> **What is required**
The word "Select" occurs in some of the lines below; copy each of those lines.

> **Dataset excerpts**
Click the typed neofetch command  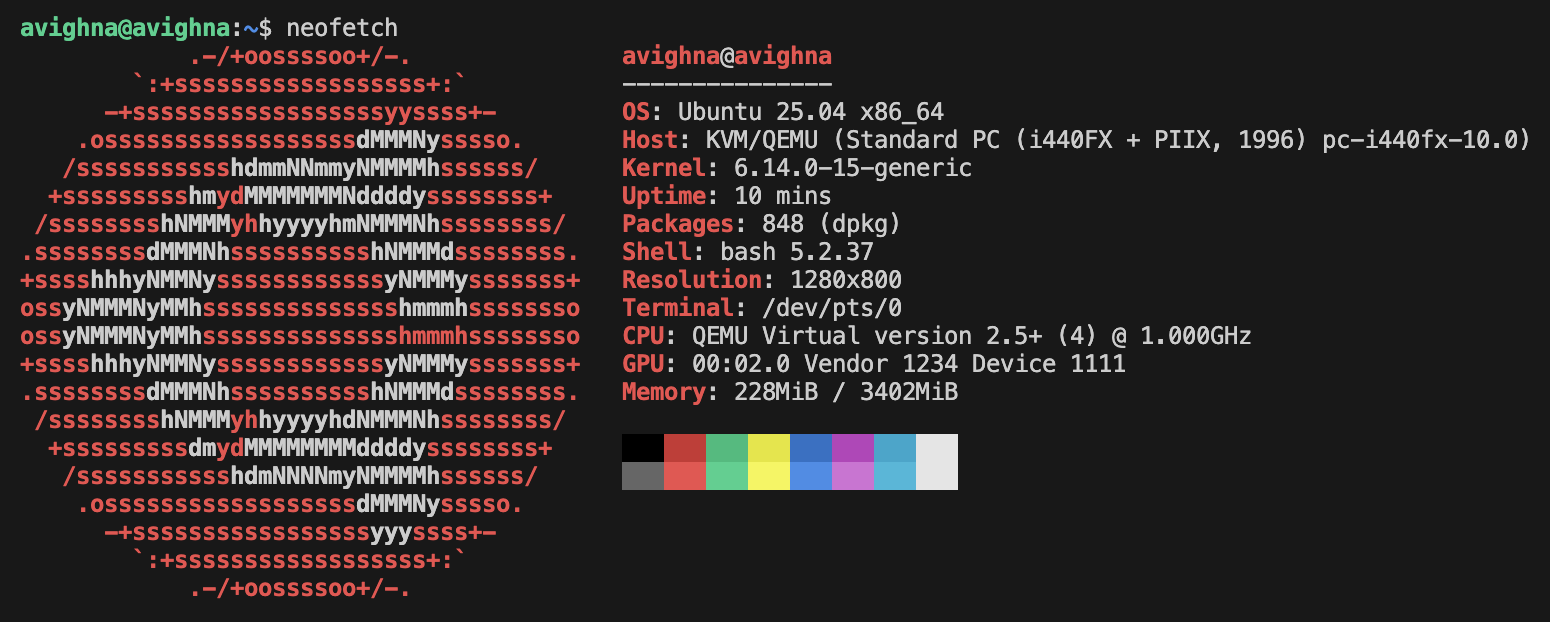pyautogui.click(x=328, y=28)
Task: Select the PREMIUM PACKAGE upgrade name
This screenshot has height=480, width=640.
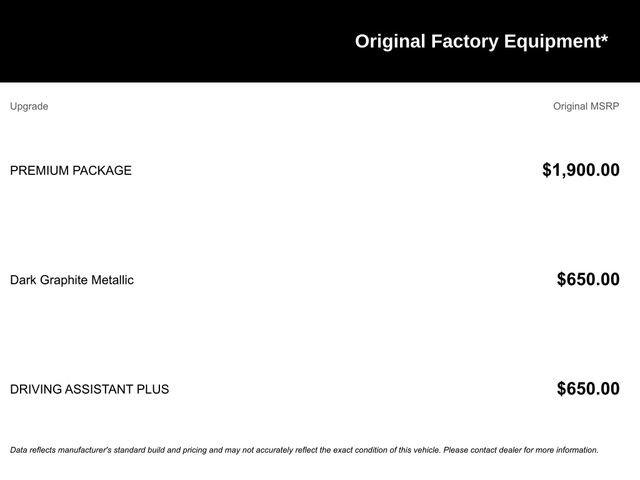Action: (x=71, y=170)
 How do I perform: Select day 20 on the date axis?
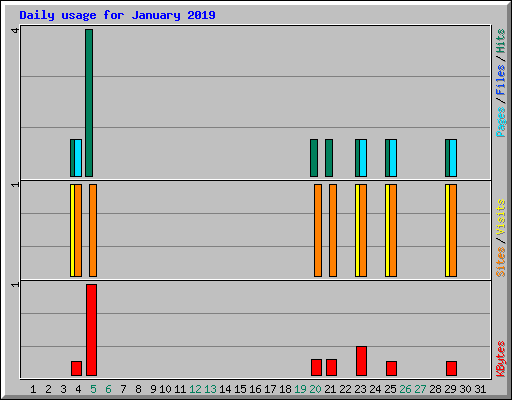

> **Problem solution**
Task: Select the PREMIUM PACKAGE upgrade name
 How do I perform: Select day 20 on the date axis?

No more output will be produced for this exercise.